Data records
- - - -

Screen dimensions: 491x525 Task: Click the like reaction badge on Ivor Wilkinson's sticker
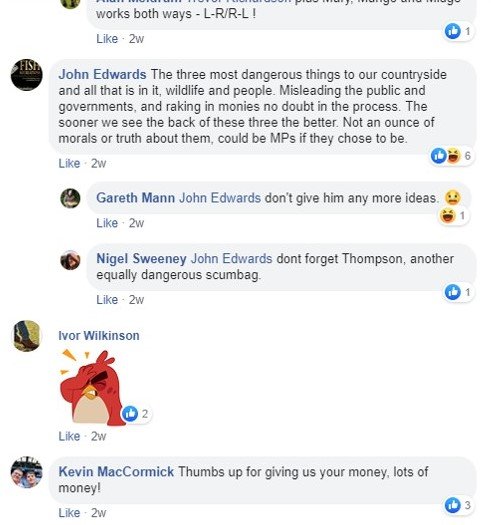130,414
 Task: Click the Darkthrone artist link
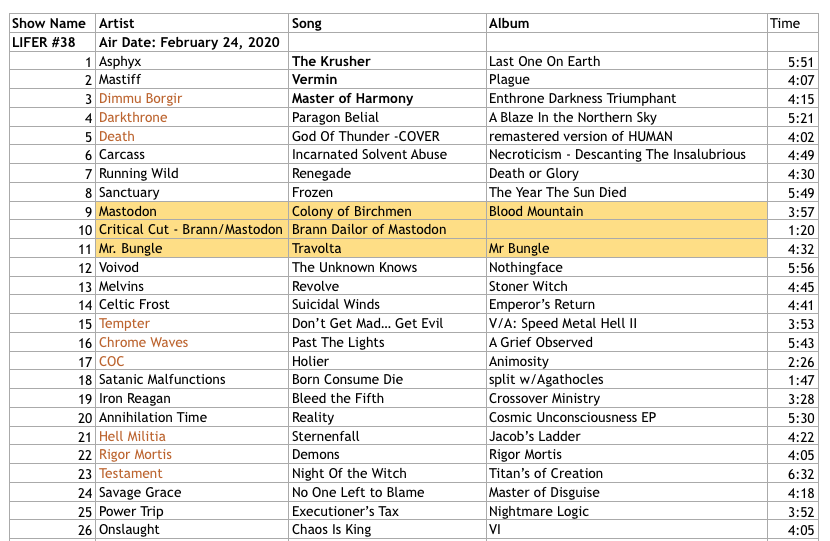[x=133, y=118]
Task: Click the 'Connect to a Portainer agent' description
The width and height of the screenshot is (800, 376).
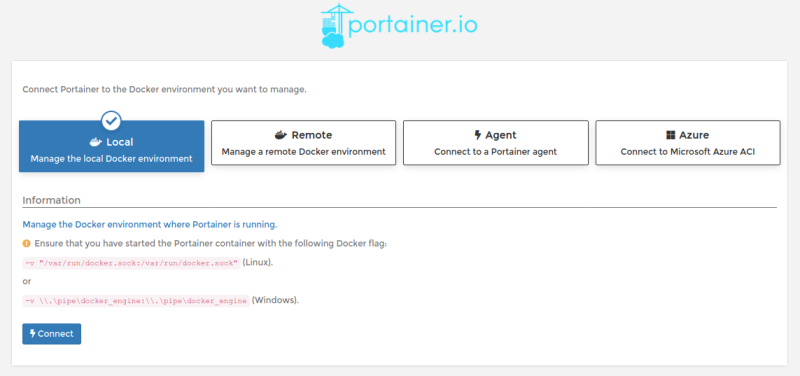Action: [x=495, y=152]
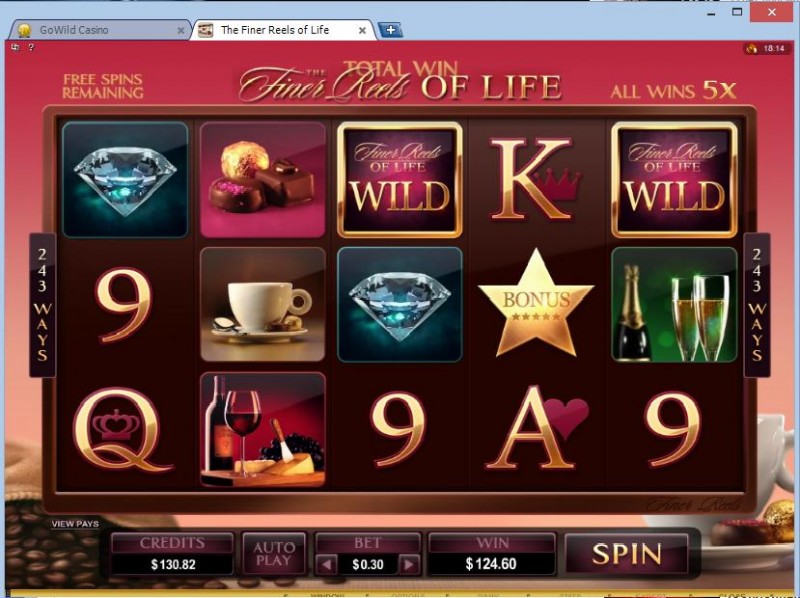Increase bet with right arrow
Viewport: 800px width, 598px height.
point(409,564)
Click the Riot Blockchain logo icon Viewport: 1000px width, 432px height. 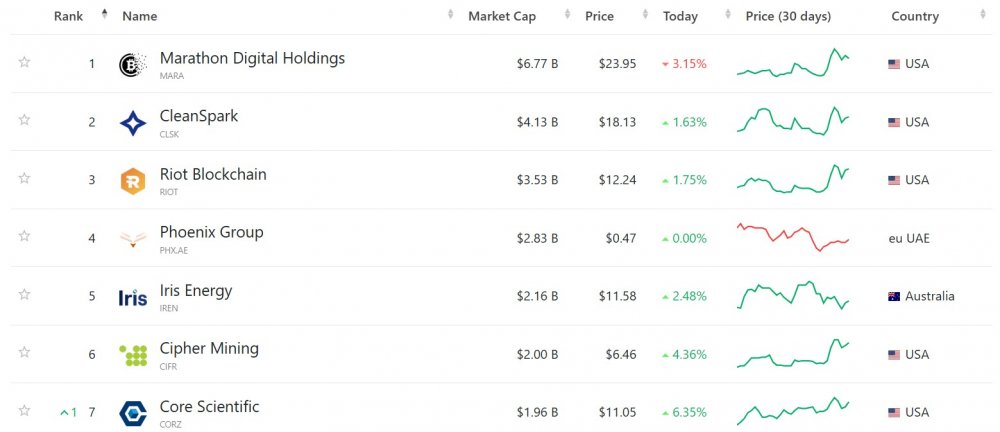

- - - -

What you need to do => Please give an exact copy of the lines from the line containing "Task: Click the Darkthrone artist link" through the end of the records above, pictures excluded.

Response area =>
 Task: Click the Darkthrone artist link
[x=133, y=118]
Task: Click the 'Connect to a Portainer agent' description
The width and height of the screenshot is (800, 376).
Action: [x=495, y=152]
Increase bet with right arrow
Viewport: 800px width, 598px height.
point(409,564)
Click the Riot Blockchain logo icon Viewport: 1000px width, 432px height. 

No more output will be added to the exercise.